L’appartement de Raspoutine devient le lieu de passage obligé de toutes les sollicitations possibles provenant des personnages les plus importants.
En 1916, le président du conseil Sturmer et le ministre de l’intérieur Protopopov participent aux séances de spiritisme qu’il organise régulièrement.
Attaqué par la presse, il est l’objet d’une discussion à la douma en 1912, mais les diverses démarches pour faire comprendre à Nicolas II les risques qu’encourt le régime du fait de ses relations avec le prétendu homme de Dieu demeurent vaines.
La haine qu’il inspire est très probablement à l’origine du mythe de l’omnipotence qu’on lui prête. Si la tsarine est à ses ordres, le Tsar ne tient en réalité pas compte de ses conseils.
Un assassinat programméEn 1916, les défaites de la Russie au front et la décomposition de l’Etat suscitent une grande indignation dans tout le pays.
Tout va mal et le responsable est tout de suite trouvé. C’est la mauvaise influence de Raspoutine sur le Tsar qui provoque ces désastres.
La défaite de l’armée s’explique, selon l’opinion publique, par le fait que Raspoutine est vendu à l’Allemagne.
Raspoutine devient un monstre à abattre. C’est le jeune prince de 19 ans, Felix Ioussoupov, qui va se charger de cette mission.
Le 29 décembre 1916, il invite Raspoutine chez lui sous le prétexte de lui présenter une femme pour laquelle il languit depuis longtemps. Avec ses complices, le prince fait préparer des gâteaux imprégnés d’une dose de cyanure capable de tuer 20 personnes et verse en supplément ce poison dans le verre destiné à l’invité.
Arrivé chez le prince, Raspoutine mange et boit. En principe, une telle dose de cyanure aurait dû le tuer en quelques minutes mais il continue à se porter comme un charme pendant plus de deux heures.
Le prince est à bout tandis que le moine redemande à boire. Décidé à en finir, Ioussoupov prend son revolver et tire à bout portant.
Juste après la détonation, les complices arrivent accompagnés d’un médecin. Ce dernier examine le corps mais Raspoutine est toujours vivant.
Enfin, il cesse de respirer et le corps est descendu au sous-sol du palais. Mais, quelques minutes après, Raspoutine se relève et tente d’étrangler le prince.
Il faudra quatre nouvelles balles et des coups de matraque qui lui défoncent le crâne pour que Raspoutine cesse de se débattre.

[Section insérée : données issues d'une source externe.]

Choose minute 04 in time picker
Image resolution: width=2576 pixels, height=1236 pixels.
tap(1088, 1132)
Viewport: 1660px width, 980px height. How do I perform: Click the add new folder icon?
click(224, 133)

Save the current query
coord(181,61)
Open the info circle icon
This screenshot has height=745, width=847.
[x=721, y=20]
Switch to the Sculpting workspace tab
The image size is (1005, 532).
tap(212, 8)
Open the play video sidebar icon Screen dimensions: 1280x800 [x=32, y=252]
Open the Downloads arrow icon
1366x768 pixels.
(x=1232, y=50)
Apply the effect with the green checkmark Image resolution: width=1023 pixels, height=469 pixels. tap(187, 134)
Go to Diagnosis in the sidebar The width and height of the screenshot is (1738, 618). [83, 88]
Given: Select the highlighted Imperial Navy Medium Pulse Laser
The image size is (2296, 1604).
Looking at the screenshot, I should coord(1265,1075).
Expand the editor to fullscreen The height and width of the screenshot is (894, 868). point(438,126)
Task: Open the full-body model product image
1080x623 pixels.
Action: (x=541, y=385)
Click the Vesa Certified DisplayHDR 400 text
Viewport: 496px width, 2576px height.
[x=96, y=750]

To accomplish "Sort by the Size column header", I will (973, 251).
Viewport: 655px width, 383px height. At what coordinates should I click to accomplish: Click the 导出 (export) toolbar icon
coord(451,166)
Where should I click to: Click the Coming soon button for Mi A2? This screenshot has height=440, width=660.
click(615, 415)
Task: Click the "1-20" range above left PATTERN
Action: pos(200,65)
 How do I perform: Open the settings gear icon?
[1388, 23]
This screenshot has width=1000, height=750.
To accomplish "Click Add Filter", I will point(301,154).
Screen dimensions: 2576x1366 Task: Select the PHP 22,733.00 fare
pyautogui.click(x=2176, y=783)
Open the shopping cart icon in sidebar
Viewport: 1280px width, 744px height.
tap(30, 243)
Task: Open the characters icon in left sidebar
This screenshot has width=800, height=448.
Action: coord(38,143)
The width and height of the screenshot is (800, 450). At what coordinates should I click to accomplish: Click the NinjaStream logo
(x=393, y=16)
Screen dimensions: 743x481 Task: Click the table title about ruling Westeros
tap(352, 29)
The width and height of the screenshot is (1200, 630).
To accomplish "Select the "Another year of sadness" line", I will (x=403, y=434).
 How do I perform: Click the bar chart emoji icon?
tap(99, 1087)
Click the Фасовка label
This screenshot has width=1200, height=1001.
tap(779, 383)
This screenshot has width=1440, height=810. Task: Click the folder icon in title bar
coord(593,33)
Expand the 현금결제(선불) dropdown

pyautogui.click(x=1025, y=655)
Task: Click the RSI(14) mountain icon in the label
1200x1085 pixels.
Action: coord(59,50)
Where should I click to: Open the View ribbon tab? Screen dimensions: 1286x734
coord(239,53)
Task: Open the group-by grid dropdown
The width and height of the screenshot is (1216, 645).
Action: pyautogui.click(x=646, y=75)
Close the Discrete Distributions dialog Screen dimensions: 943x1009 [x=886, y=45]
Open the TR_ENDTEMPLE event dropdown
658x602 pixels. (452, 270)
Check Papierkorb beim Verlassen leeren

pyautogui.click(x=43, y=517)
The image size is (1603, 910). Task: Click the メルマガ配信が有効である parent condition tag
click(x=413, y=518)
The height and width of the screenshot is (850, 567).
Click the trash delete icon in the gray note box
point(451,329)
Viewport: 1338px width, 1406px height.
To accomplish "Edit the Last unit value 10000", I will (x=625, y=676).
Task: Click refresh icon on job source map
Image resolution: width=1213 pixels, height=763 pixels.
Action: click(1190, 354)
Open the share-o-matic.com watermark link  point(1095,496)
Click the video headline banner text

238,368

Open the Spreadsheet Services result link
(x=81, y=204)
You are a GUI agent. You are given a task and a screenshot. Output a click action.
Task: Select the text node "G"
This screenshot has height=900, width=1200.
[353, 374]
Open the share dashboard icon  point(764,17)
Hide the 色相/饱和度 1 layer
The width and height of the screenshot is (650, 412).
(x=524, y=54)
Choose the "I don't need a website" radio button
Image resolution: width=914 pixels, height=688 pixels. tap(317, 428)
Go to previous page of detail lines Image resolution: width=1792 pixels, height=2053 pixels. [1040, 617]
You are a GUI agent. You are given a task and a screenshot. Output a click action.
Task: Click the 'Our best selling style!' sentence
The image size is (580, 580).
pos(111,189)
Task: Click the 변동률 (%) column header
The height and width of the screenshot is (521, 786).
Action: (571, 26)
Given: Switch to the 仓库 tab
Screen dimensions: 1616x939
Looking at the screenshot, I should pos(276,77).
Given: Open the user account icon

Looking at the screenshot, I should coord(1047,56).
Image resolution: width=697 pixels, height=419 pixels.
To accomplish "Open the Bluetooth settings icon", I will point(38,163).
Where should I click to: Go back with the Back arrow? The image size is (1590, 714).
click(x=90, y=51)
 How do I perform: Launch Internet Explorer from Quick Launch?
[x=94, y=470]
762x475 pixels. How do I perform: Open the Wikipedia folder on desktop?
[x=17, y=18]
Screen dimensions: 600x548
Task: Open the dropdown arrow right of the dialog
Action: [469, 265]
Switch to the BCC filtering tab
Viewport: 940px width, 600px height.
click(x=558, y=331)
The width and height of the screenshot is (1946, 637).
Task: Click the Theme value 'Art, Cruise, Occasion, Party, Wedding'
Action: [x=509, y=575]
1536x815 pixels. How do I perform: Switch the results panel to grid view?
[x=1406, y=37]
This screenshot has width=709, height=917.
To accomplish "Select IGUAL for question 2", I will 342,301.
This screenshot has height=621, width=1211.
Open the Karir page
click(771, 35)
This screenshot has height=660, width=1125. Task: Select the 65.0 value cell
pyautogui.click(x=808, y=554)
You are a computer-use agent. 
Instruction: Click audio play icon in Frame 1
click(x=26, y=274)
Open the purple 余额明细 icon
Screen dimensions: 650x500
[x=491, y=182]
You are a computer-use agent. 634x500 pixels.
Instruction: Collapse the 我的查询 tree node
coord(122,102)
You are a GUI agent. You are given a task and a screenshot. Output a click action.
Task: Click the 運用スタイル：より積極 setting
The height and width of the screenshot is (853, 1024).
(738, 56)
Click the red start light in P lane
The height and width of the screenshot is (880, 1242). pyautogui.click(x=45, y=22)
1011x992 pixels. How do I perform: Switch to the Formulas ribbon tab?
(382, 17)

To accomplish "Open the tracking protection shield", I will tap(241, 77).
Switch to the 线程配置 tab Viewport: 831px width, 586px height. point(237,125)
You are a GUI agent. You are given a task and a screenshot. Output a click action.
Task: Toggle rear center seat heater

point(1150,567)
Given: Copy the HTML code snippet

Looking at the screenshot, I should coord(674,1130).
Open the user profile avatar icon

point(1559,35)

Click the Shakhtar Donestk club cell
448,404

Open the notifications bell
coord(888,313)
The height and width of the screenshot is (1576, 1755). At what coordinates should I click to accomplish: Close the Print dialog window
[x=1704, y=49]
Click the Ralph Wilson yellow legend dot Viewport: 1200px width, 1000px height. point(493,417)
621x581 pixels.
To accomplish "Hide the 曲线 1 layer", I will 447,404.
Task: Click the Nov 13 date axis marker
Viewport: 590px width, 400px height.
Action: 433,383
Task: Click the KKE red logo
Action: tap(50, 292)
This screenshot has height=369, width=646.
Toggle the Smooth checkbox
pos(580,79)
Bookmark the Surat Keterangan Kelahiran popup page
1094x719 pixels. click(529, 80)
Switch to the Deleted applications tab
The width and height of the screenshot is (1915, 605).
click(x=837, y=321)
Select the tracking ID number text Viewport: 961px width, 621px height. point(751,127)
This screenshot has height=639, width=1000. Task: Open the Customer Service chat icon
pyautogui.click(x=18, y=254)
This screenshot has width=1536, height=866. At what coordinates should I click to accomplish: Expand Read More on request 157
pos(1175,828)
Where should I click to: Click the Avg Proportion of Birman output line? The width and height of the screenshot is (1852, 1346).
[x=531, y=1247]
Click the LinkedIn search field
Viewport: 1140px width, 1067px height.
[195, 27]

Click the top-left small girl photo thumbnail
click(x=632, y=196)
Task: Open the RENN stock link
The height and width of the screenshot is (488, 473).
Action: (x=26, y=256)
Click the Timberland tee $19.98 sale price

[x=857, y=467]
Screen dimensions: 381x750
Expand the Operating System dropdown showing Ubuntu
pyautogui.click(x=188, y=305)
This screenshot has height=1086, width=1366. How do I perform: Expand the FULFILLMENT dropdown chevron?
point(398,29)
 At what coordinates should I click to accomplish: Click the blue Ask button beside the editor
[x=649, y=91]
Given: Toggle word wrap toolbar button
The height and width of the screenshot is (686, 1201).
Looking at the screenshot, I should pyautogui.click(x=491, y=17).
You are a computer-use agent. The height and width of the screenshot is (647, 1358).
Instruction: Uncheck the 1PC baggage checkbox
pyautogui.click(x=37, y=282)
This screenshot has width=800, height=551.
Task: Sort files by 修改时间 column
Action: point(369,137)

Les conjurés enveloppent alors le corps et le jettent dans la Neva.
Quand on découvrira le cadavre dans l’eau, on constatera que Raspoutine était toujours en vie quand il a été jeté dans le fleuve. En réalité, il est mort noyé.
Il est certain que cette endurance vraiment exceptionnelle a contribué au mythe du surhomme.
Raspoutine était-il insensible au poison ? . Une chose est sûre, il possédait une constitution hors du commun.